DIRECTIONS FOR THIS TASK: Only the lines from the first line of the data through the line containing "Reviews (0) [tab] (22, 909)" belong in the answer, transcribed exactly; pictures do not.
BEGIN
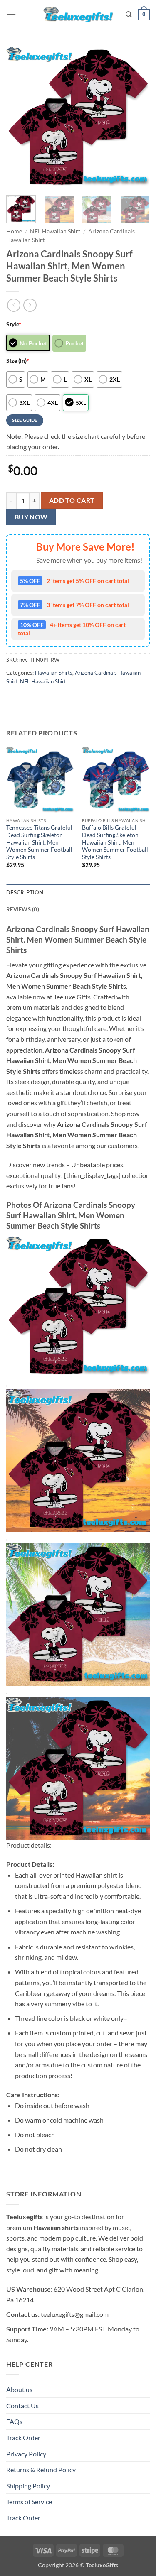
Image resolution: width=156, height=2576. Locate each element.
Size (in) (17, 360)
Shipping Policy (28, 2486)
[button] (11, 14)
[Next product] (13, 305)
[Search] (129, 14)
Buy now (31, 517)
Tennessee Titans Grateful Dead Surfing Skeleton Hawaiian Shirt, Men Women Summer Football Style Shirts (39, 842)
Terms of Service (29, 2501)
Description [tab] (24, 892)
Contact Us (22, 2405)
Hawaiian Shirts (53, 672)
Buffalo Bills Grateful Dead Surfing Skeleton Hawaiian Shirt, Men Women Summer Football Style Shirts (115, 842)
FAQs (14, 2421)
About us (19, 2389)
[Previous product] (29, 305)
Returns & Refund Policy (41, 2469)
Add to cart (72, 500)
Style (13, 324)
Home (14, 231)
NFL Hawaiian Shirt (55, 231)
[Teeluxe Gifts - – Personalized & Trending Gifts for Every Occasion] (78, 14)
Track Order (23, 2437)
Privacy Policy (26, 2454)
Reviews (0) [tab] (22, 909)
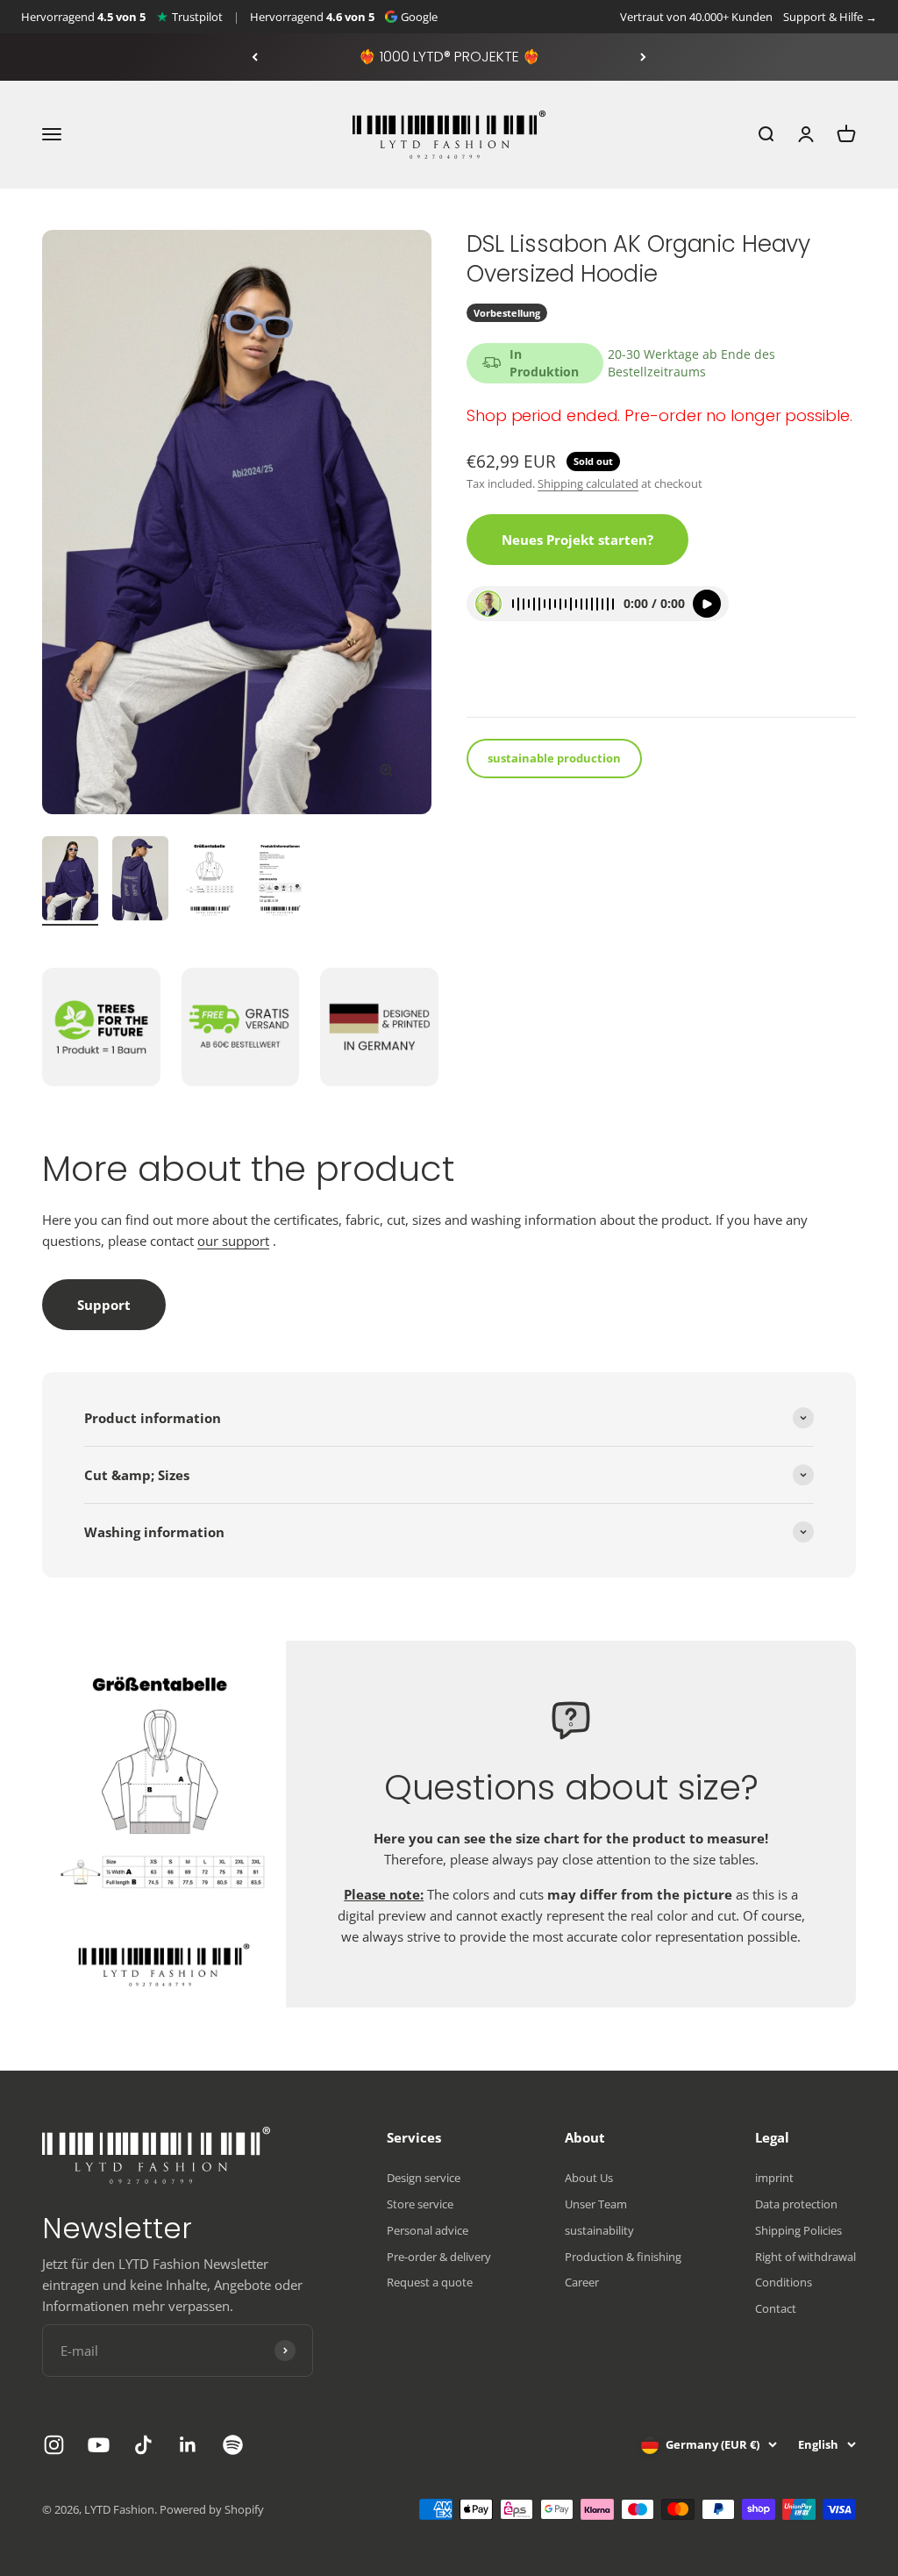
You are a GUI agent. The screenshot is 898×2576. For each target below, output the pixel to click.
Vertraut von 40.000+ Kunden (696, 17)
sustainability (599, 2230)
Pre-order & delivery (439, 2257)
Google (419, 17)
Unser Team (596, 2204)
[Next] (643, 57)
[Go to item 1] (70, 881)
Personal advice (427, 2230)
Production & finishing (623, 2257)
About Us (589, 2178)
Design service (423, 2178)
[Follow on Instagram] (54, 2445)
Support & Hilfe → (830, 17)
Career (582, 2282)
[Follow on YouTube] (98, 2445)
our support (233, 1240)
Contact (775, 2308)
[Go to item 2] (140, 881)
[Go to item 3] (210, 881)
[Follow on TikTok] (143, 2445)
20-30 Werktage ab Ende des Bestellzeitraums (691, 363)
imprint (774, 2178)
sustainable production (554, 758)
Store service (420, 2204)
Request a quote (430, 2282)
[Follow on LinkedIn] (188, 2445)
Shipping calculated (588, 483)
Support (104, 1304)
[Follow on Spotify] (233, 2445)
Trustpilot (197, 17)
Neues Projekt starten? (577, 539)
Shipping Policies (798, 2230)
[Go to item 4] (281, 881)
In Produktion (544, 363)
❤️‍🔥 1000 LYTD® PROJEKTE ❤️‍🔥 (449, 57)
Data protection (796, 2204)
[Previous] (255, 57)
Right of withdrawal (805, 2257)
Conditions (783, 2282)
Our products (516, 679)
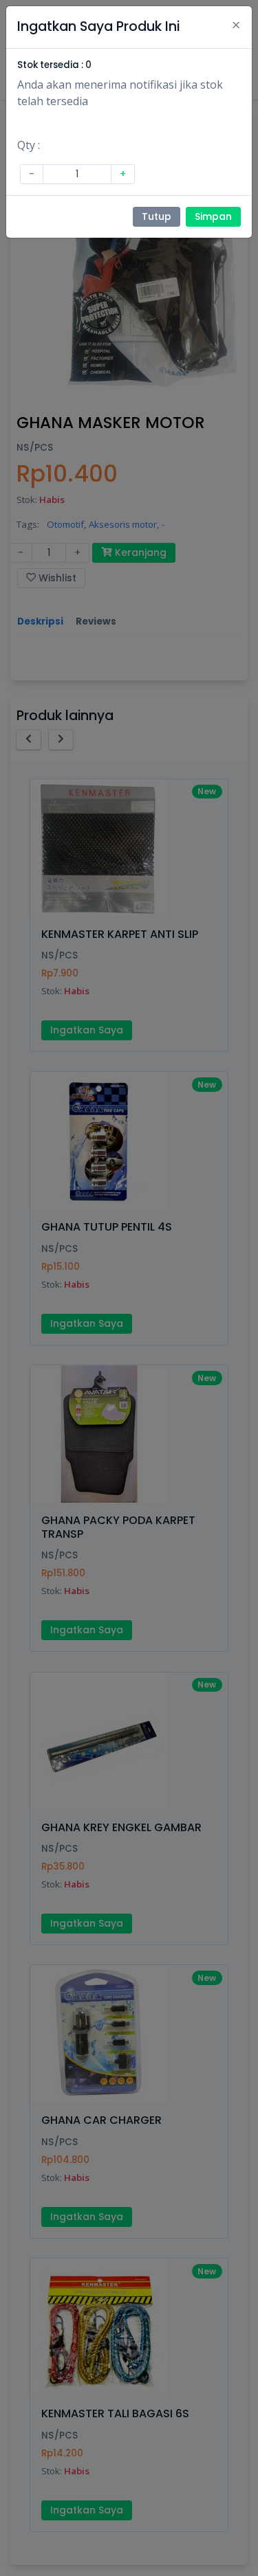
END
EXERCISE RESULT:
Image resolution: width=156, height=2576. Locate each element.
Size (in) (17, 360)
Shipping Policy (28, 2486)
[button] (11, 14)
[Next product] (13, 305)
[Search] (129, 14)
Buy now (31, 517)
Tennessee Titans Grateful Dead Surfing Skeleton Hawaiian Shirt, Men Women Summer Football Style Shirts (39, 842)
Terms of Service (29, 2501)
Description [tab] (24, 892)
Contact Us (22, 2405)
Hawaiian Shirts (53, 672)
Buffalo Bills Grateful Dead Surfing Skeleton Hawaiian Shirt, Men Women Summer Football Style Shirts (115, 842)
FAQs (14, 2421)
About us (19, 2389)
[Previous product] (29, 305)
Returns & Refund Policy (41, 2469)
Add to cart (72, 500)
Style (13, 324)
Home (14, 231)
NFL Hawaiian Shirt (55, 231)
[Teeluxe Gifts - – Personalized & Trending Gifts for Every Occasion] (78, 14)
Track Order (23, 2437)
Privacy Policy (26, 2454)
Reviews (0) [tab] (22, 909)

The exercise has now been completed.